By Afreen Khan
Home of a 1.5 billion users worldwide, WhatsApp reported a security breach few days ago. The company, which introduced “End-to-End Encryption” in 2016, asked users to update their WhatsApp mobile applications as the update contains a fix for a malicious hacking that was reported. The breach was discovered early May, in which the hackers were able to install a surveillance software through the call function the Financial Times reported.
“WhatsApp encourages people to upgrade to the latest version of our app, as well as keep their mobile operating system up to date, to protect against potential targeted exploits designed to compromise information stored on mobile devices,” the company said in a statement.
Experts worldwide has written pieces to implicate how the WhatsApp breach is another example of how the big companies, despite said efforts, are unable to protect data. There are no information, yet, to how many people has been affected by the malware.

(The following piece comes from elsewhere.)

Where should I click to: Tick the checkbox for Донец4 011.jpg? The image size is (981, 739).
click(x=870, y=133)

“The ability to hack anyones phone by even an unanswered call open up for a bouquet of threats to personal and business information that could be used to compete with, persecute, blackmail or tarnish the reputation of business and personal brands,” said Dr. Abeer Al Najjar, an associate professor at American University of Sharjah to Communicate.
For businesses that use WhatsApp to communicate with their customers, a breach is a threat to their craft. It could result in distrust in the business. According to experts, the biggest threat to customers would be the possibility of their confidential information, getting leaked through the business’s records.

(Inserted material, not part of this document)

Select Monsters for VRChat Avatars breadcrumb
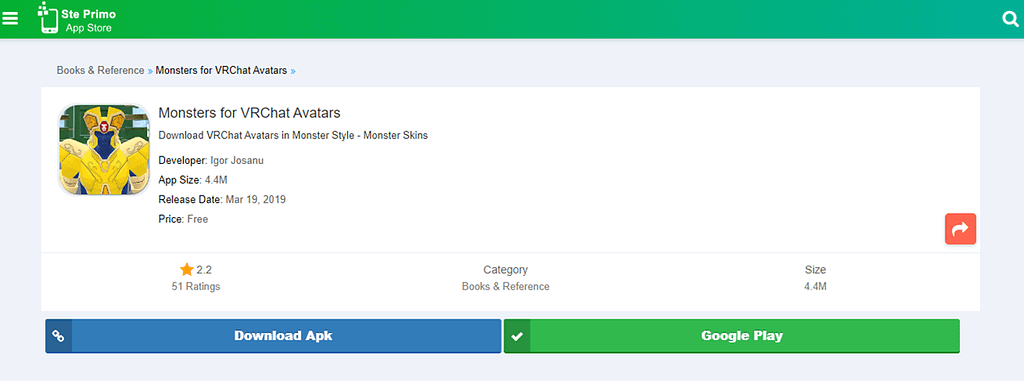1024x381 pixels. click(221, 71)
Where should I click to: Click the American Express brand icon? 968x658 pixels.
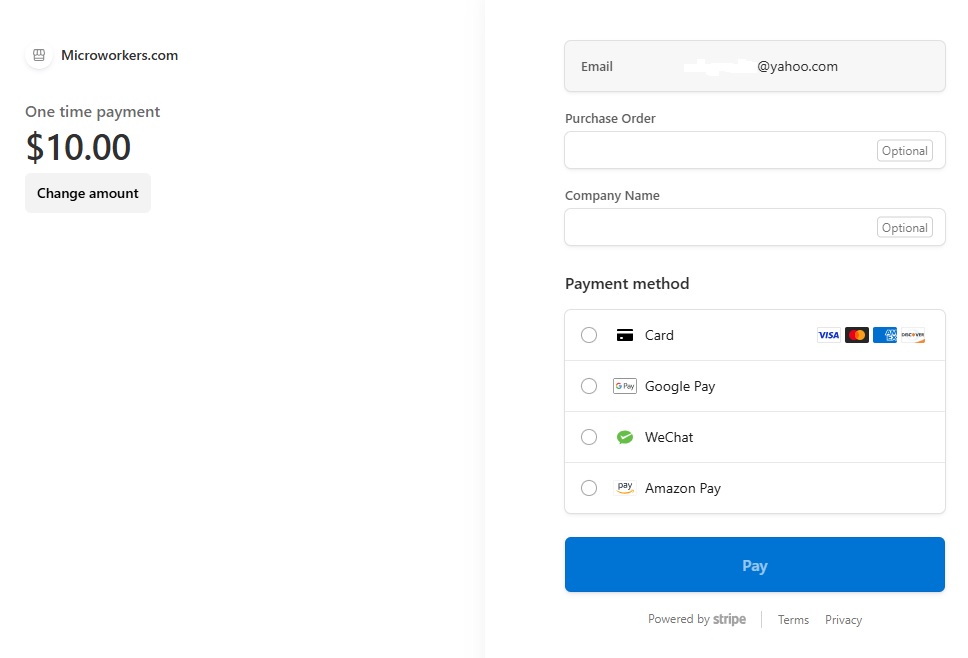(x=885, y=335)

Last year, WhatsApp announced the release of WhatsApp Business, an application that small business owners and companies can use to communicate with their customers easily, making customer relations more personal, quick and authentic. This move gave business conducted through WhatsApp, a whole new dynamic. In the MENA region, banks such as Emirates NBD have incorporated the usage of WhatsApp business which allows users to effectively receive customer care just through text messaging.

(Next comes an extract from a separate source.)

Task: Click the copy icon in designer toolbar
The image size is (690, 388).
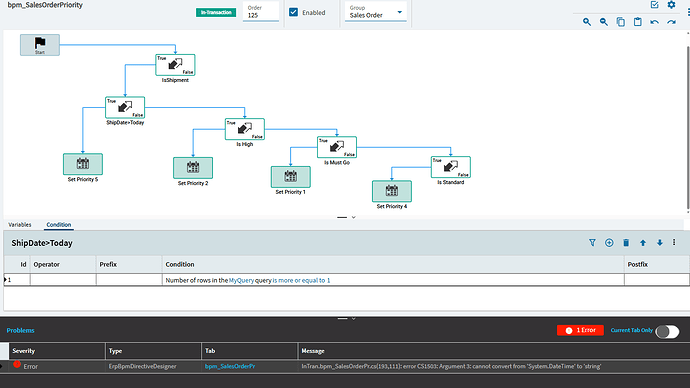Action: [x=620, y=22]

These services make it easier for customers to approach and engage with businesses, however also put them at risk. Throughout, the app grew more customisable and adaptable to suit people’s needs, incorporating features such as voice messaging, file sharing and WhatsApp Web, that makes it usable on multiple platforms.
“Privacy is at a premium. media professionals and tech companies should know this more than any others,” said Dr. Pedro Sigaud Sellos, Professor of Communication and Information Studies at American University in Dubai to Communicate.
He added “this notion of secure communications is no longer the norm. the common user should be aware that their messages, once they go online, belong to the owner of the platform that they’re using.”
Throughout its platform, WhatsApp have reiterated their commitment to ensure the customer’s privacy. However, with the latest breach, experts worldwide has been voicing concerns on whether the platform does provide end-to-end encryption.